KYRGYZSTAN: Will international law protect Uzbek imam from extradition?

The wife of Uzbek former imam Khabibullo Sulaimanov has spoken of her concern for her husband, detained since October 2012 by Kyrgyzstan's NSC secret police. "I'm very worried that they could extradite him back to Uzbekistan," Albina Karankina told Forum 18 News Service. "We want him freed. It is very hard for the children to live without their father." She observed that "they [Kyrgyz authorities] keep delaying the case" in court. Sulaimanov's next appeal hearing against his deportation is due at Bishkek City Court on 1 March. Karankina has been denied access to her husband in detention, and called for the "fight for justice" for him to continue. "We're grateful to all who have shown concern for us," she told Forum 18. Sulaimanov's only "crime" in Uzbekistan was to lead religious communities. The Bishkek office of the United Nations High Commissioner for Refugees (UNHCR) told Forum 18 that Sulaimanov is protected under international human rights law against refoulement, or being sent back to his home country.

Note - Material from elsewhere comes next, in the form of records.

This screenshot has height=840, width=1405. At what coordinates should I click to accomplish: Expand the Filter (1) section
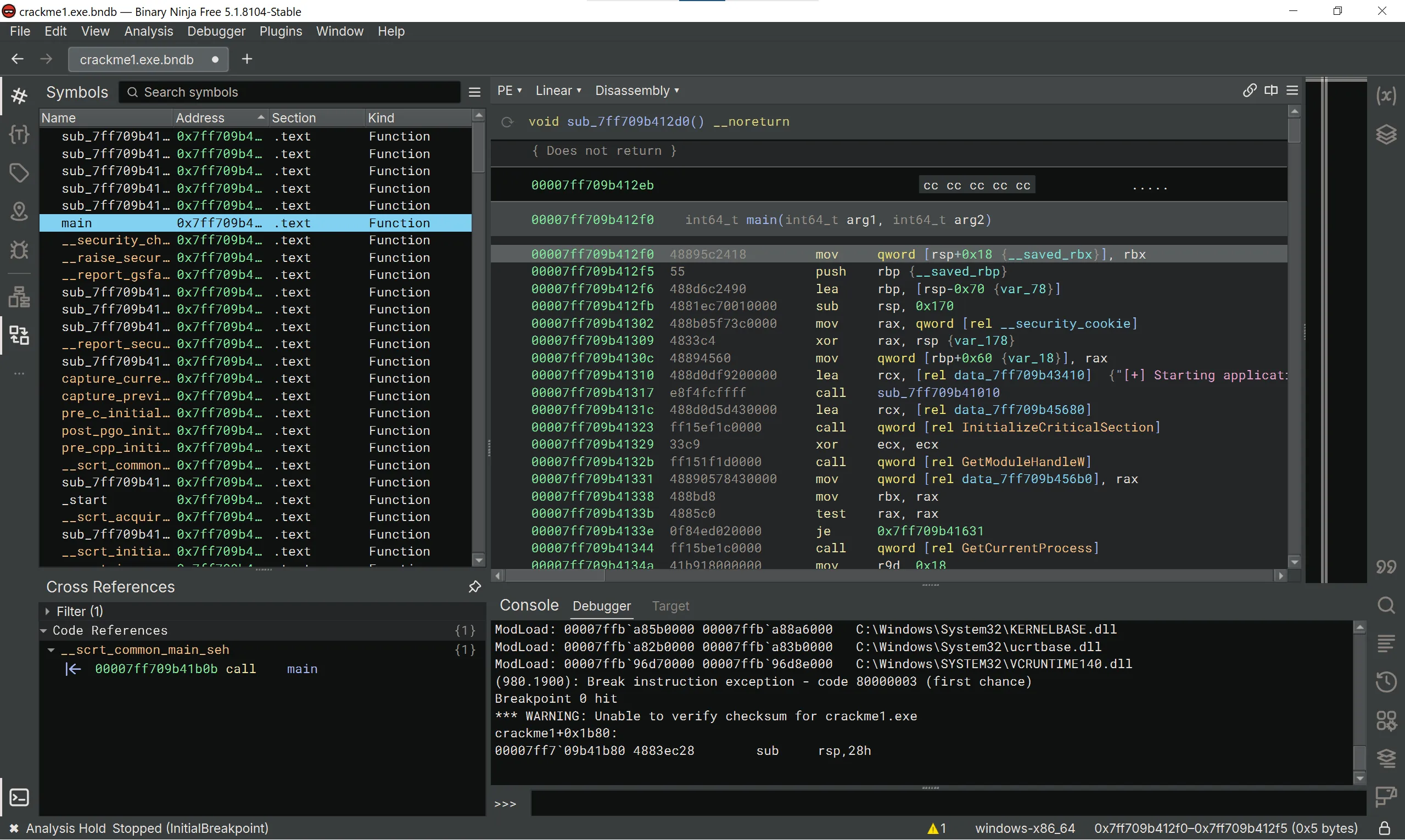point(48,611)
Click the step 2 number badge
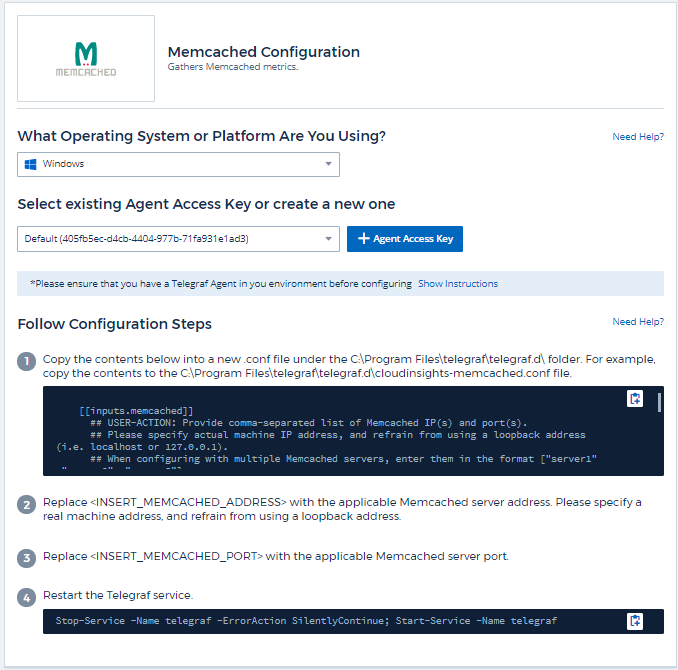The image size is (678, 670). pos(27,503)
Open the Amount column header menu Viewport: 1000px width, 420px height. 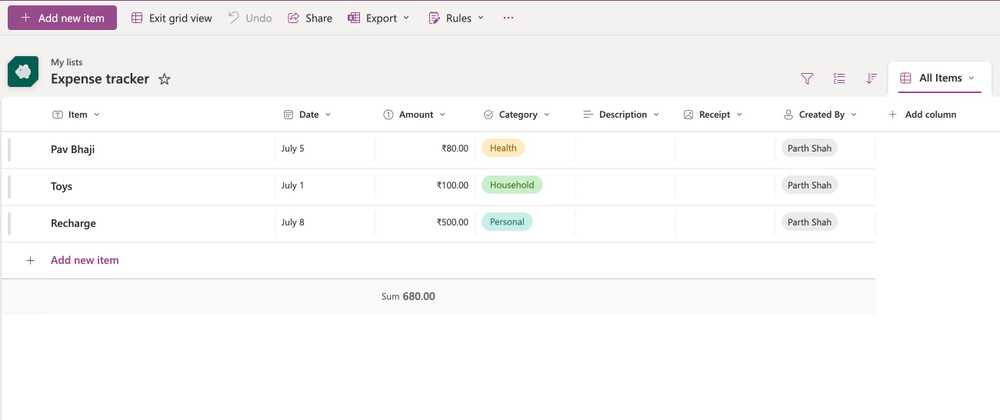(415, 115)
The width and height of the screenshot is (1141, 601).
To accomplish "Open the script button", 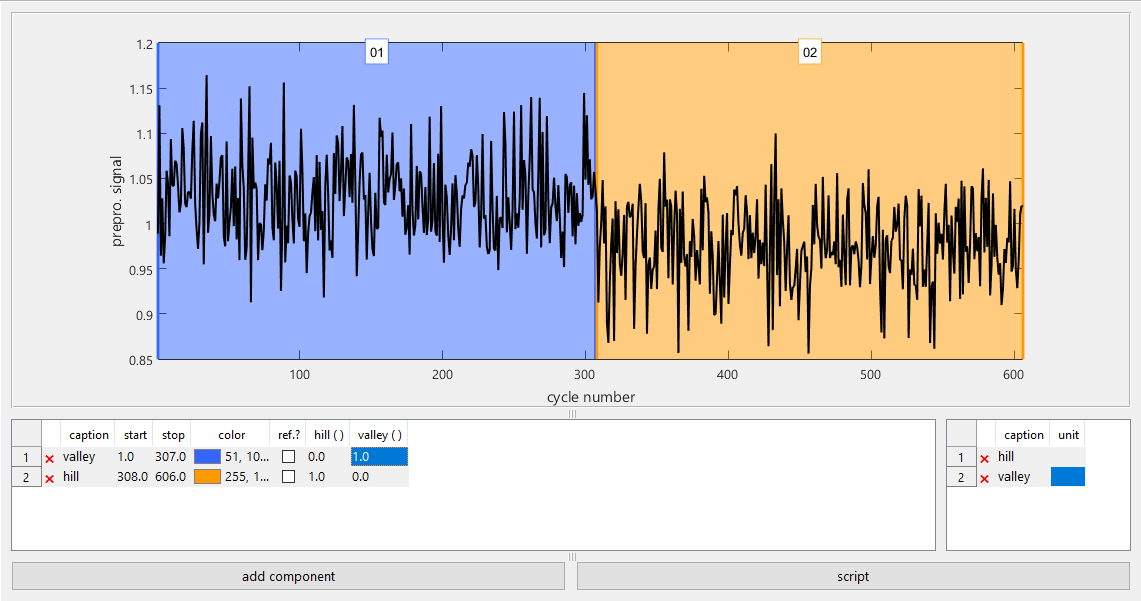I will click(853, 576).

KYRGYZSTAN: Imam still faces extradition to Uzbek torture

The legal appeal by former imam Khabibullo Sulaimanov against his extradition from Kyrgyzstan back to Uzbekistan resumes on 12 February, Forum 18 News Service has learned. Officials failed to produce Sulaimanov for the first hearing yesterday (5 February). His lawyer argued in court that if Sulaimanov is returned to Uzbekistan, he is likely to face torture. However, Kyrgyzstan's General Prosecutor's Office, which wants to send him back, insisted to Forum 18 – against overwhelming documented evidence - that "the risk or basis to believe that torture would be used against Sulaimanov does not exist". Sulaimanov's wife, Albina Karankina, calls for the proposed extradition of her husband to Uzbekistan to be halted. "We also want him to be freed from the Investigation Prison", she told Forum 18. Human rights defenders continue to condemn the possible extradition, but the General Prosecutor's Office denied to Forum 18 that it had received an appeal letter on the case from Human Rights Watch. The letter in English and in Russian was submitted to the General Prosecutor's Office in hard copy on 1 February, and signed confirmation of receipt was given. Apart from one five minute visit, the Office of the UN High Commissioner for Refugees has not been allowed access to Sulaimanov, and family members have been refused visits.